• _What you are asked to do_:
Word for word, transcribe the material below from its first line to the line with "Task: Expand Buy it again chevron", both included.
------ Records for this exercise
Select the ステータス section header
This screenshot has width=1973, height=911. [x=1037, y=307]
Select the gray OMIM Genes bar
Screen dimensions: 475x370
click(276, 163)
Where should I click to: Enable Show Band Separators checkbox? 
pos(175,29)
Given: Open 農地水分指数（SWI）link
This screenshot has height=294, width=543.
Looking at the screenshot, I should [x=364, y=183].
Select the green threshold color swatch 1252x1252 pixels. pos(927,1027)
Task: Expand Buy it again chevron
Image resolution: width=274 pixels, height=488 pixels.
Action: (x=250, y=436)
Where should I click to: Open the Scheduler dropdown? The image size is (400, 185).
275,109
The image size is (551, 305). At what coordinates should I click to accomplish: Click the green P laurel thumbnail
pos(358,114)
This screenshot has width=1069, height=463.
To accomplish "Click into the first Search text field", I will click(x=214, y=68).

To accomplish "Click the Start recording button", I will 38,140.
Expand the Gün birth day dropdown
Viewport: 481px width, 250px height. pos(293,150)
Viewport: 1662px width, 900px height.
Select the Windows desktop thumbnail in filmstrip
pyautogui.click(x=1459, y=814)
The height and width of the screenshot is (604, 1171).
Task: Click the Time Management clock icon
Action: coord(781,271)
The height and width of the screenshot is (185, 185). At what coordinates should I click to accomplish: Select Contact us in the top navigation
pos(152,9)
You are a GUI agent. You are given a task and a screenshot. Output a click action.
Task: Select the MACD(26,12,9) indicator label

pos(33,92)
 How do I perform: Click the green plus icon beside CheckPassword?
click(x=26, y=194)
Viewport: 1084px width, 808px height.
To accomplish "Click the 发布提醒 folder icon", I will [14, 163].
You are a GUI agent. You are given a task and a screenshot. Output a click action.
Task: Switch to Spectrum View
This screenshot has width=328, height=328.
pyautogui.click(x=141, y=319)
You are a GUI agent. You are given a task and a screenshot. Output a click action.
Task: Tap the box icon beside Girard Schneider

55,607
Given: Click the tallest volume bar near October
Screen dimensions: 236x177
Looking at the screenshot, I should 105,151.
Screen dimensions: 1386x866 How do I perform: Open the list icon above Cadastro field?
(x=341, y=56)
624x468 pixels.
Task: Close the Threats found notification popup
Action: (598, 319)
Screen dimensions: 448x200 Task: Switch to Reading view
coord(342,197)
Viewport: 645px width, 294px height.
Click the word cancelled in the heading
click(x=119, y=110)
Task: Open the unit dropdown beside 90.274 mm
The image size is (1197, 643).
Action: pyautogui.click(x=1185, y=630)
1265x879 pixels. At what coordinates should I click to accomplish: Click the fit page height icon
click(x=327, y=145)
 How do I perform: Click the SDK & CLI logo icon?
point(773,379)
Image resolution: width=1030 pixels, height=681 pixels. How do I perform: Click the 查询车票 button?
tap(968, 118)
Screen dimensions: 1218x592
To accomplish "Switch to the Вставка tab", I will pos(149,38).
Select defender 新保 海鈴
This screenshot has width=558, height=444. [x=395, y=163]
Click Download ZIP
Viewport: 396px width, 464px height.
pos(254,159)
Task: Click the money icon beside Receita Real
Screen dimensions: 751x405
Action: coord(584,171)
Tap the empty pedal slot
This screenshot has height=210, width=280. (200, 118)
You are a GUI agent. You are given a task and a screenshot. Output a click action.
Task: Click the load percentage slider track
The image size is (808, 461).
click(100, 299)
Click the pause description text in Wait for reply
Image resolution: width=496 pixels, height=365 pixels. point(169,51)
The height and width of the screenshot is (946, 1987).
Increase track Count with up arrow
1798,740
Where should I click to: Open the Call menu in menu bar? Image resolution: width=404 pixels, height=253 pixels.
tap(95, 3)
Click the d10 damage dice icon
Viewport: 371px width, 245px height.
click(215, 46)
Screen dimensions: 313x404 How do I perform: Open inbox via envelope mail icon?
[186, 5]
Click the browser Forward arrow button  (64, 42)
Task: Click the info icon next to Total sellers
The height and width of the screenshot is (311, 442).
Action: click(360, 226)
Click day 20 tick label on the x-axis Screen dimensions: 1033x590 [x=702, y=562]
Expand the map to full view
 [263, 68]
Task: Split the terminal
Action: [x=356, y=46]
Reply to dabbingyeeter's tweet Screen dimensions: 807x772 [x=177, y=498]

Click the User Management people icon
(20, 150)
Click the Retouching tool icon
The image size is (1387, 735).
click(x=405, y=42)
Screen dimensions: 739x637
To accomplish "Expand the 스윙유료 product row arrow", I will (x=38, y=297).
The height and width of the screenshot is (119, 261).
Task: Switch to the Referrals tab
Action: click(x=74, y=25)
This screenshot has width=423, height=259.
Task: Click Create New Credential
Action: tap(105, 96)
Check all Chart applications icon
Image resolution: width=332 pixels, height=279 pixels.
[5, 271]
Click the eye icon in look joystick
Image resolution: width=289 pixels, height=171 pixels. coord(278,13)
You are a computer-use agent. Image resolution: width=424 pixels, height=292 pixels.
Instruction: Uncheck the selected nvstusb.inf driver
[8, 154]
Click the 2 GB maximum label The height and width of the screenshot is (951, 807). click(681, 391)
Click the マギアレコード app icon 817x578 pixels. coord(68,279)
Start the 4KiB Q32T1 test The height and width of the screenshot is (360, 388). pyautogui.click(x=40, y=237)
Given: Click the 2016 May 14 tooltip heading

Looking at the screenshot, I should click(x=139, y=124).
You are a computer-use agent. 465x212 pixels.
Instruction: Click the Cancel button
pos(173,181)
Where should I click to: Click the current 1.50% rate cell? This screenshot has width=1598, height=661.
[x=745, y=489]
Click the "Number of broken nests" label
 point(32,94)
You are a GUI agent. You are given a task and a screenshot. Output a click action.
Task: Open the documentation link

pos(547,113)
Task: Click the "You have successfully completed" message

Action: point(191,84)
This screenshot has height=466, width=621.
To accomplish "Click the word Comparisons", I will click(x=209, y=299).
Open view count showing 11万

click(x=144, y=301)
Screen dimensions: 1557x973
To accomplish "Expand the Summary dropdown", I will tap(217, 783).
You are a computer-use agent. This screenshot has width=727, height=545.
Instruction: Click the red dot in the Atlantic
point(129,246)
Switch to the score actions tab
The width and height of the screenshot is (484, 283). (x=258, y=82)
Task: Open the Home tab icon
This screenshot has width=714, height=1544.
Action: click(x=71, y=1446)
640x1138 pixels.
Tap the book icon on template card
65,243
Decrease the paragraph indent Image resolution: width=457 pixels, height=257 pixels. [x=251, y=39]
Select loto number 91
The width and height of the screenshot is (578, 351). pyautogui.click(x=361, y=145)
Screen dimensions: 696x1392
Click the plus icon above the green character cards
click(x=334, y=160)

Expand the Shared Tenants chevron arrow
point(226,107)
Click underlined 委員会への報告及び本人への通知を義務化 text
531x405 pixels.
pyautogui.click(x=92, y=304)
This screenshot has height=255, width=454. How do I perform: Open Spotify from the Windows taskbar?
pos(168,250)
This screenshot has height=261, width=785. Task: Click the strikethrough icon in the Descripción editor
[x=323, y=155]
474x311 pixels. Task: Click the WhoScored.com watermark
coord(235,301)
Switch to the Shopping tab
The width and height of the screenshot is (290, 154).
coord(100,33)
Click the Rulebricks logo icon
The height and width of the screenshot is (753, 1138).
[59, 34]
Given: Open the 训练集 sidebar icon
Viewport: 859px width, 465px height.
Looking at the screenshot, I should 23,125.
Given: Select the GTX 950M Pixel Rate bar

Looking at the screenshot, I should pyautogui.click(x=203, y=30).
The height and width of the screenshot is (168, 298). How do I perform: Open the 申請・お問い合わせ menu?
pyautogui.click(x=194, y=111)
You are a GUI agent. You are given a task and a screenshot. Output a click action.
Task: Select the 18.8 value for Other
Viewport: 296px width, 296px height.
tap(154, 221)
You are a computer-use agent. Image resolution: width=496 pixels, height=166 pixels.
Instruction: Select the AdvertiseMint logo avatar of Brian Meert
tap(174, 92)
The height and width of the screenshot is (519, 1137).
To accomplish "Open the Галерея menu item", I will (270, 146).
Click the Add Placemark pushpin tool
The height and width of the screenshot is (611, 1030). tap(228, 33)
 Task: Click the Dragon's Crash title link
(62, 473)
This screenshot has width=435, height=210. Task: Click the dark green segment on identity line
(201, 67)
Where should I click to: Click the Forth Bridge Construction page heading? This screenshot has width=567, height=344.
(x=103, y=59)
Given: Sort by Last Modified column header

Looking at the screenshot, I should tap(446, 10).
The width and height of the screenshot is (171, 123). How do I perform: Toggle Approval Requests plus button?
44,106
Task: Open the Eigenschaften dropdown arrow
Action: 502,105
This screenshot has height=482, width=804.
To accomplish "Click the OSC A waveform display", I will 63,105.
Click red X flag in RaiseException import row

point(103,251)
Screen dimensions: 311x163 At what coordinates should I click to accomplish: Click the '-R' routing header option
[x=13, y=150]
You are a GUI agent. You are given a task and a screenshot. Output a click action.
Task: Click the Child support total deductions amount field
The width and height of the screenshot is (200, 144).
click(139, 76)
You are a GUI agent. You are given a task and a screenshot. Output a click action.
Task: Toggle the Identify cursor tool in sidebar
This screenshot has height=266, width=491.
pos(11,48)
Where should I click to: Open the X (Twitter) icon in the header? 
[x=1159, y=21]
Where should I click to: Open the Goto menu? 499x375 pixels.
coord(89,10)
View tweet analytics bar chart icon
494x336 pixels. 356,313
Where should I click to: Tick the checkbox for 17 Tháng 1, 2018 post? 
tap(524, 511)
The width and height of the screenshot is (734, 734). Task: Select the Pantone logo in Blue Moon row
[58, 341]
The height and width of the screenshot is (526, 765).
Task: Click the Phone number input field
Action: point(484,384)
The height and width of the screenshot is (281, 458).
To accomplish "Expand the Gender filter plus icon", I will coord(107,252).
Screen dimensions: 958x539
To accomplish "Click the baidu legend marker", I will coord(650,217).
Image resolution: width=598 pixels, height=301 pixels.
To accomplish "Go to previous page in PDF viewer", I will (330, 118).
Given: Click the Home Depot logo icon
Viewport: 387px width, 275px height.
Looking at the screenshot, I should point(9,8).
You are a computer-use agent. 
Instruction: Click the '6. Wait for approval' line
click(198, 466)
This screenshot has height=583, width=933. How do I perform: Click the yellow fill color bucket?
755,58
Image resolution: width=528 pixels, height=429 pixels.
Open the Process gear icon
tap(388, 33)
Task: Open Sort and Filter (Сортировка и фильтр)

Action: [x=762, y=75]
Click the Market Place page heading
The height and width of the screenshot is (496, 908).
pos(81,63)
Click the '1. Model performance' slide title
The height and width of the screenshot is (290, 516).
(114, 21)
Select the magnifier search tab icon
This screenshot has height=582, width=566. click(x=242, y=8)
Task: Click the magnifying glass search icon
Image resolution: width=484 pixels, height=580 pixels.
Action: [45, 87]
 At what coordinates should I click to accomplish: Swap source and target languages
------------
• _Solution to this exercise_:
Select the ステータス section header
This screenshot has width=1973, height=911. [x=1037, y=307]
Select the gray OMIM Genes bar
Screen dimensions: 475x370
click(276, 163)
Where should I click to: Enable Show Band Separators checkbox? 
pos(175,29)
Given: Open 農地水分指数（SWI）link
This screenshot has height=294, width=543.
Looking at the screenshot, I should [x=364, y=183].
Select the green threshold color swatch 1252x1252 pixels. pos(927,1027)
Task: Expand Buy it again chevron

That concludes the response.